In part, Arctic waters are difficult to survey because of the sheets of sea ice persist throughout the majority of the year. Traditionally, thick ice sheets have restricted the number of vessels that travel in the area. But Arctic ice is declining and sea ice melt forecasts indicate the complete loss of summer sea ice in the Arctic Ocean as early as two or three decades from now, meaning year-round commercial vessel traffic is likely to increase.
Given the vast expanse of ocean to be charted in the U.S. Arctic, Coast Survey determined charting priorities and coordinated activities in the U.S. Arctic Nautical Charting Plan, the third issue of which was released in August 2016. The plan proposes 14 new charts and was created following consultations with maritime interests, the public, and federal, state, and local governments.

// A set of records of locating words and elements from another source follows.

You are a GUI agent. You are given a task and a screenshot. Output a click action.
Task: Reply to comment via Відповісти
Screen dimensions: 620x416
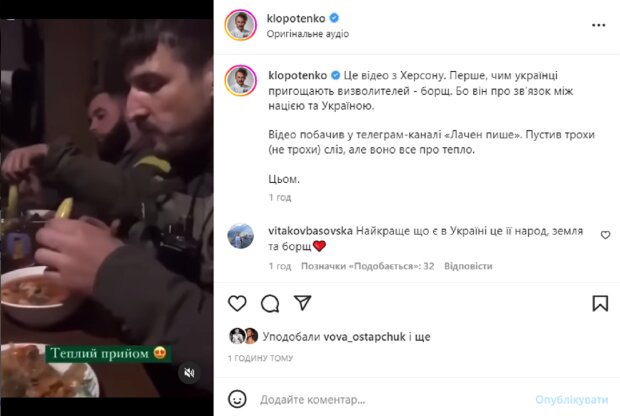(468, 266)
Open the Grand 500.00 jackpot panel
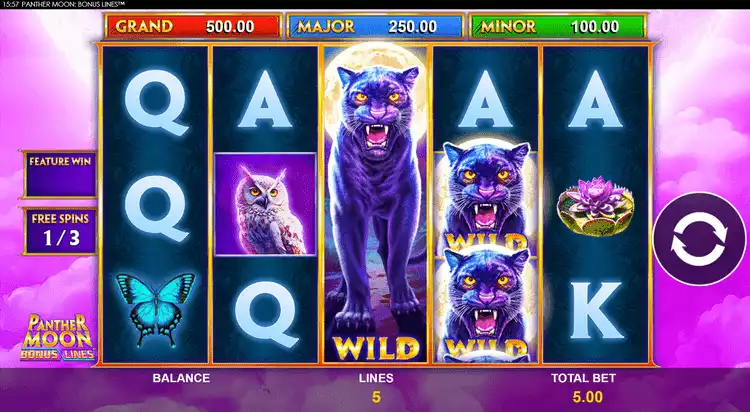The width and height of the screenshot is (750, 412). [x=192, y=26]
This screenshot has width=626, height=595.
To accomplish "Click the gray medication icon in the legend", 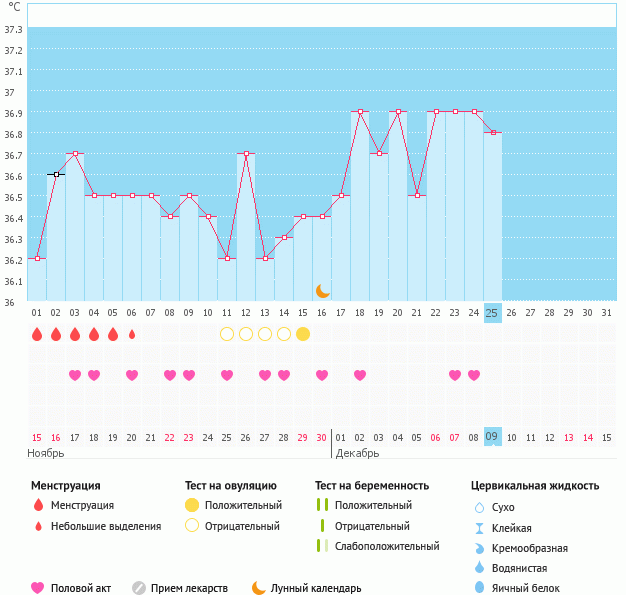I will [139, 588].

In July and August, the crew aboard the NOAA Ship Fairweather is fulfilling a piece of the U.S. Arctic Nautical Charting Plan as they conduct hydrographic surveys in the vicinity of Cape Lisburne and Point Hope, Alaska. Seventy percent of this area has never been surveyed, while the remaining 30 percent has only lesser bottom coverage from single beam surveys conducted in the early 1960s. The data will be used to produce nautical charts that align with Coast Survey’s new rescheming efforts as stated in the National Charting Plan.

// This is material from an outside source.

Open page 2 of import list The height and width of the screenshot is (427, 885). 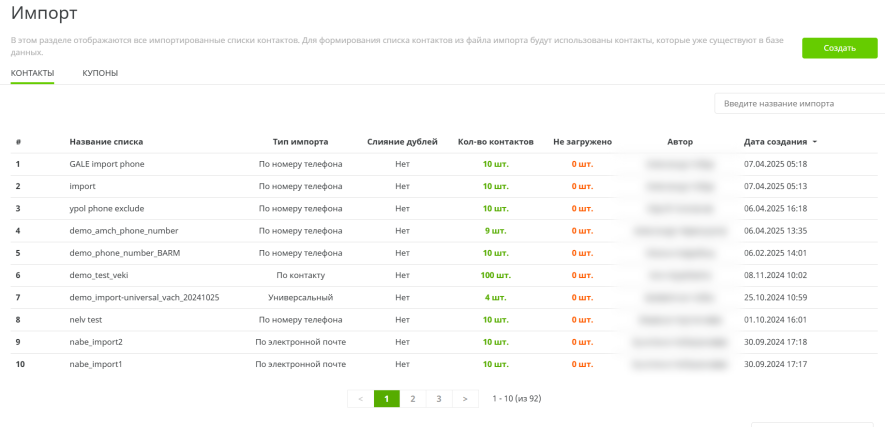412,398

The data Coast Survey collects is the first step, as exploration is an iterative process and bathymetric data provides a foundation from which to build. The benefits of surveying extend beyond safe navigation. Accurate seafloor depths are important for forecasting weather, tsunami, and storm surge events that affect local communities. Bathymetric data also informs the discovery of seabed minerals, historic wrecks, and natural resource habitat mapping.

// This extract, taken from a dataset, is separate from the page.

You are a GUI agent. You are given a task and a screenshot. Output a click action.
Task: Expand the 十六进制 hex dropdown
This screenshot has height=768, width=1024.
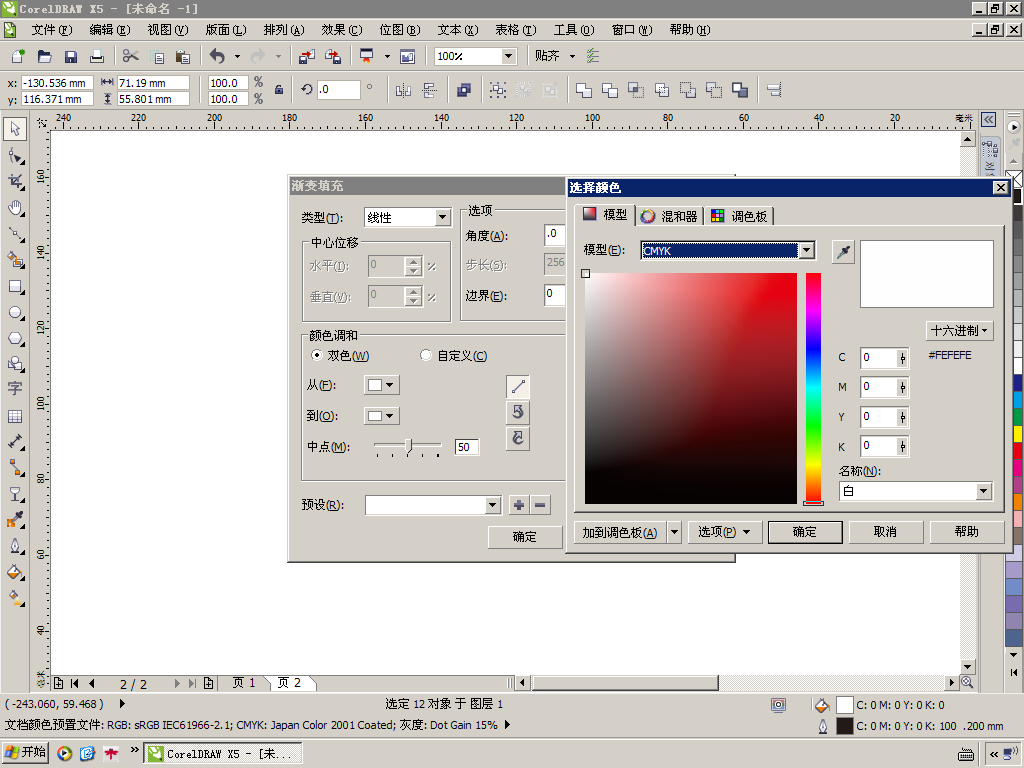[959, 330]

As with any new endeavor, there is a balance between exploration, safety, environmental conservation, and commerce. Lt. Bart Buesseler is Coast Survey’s regional navigation manager for Alaska and works directly with Alaskan communities, mariners, and port authorities to communicate local needs, concerns, and requests. As many Native Alaskan coastal communities still rely on subsistence hunting of marine mammals, these changes in ice and vessel traffic create a direct impact to their way of life. With that in mind, Lt. Buesseler works with communities and maritime users to identify the priorities that will best support the needs of an area while still addressing the concerns of the communities. It is through this collaboration that the balance between exploration, safety, conservation, and commerce can be achieved.
The Lewis and Clark expedition aimed to map a new territory, learn about the environment, and find a practical land route through the continent. By conducting hydrographic surveys to collect depth measurements of the ocean – and putting those markings on a nautical chart with other navigation information – Coast Survey leads the way for safe maritime passage in the U.S. Arctic.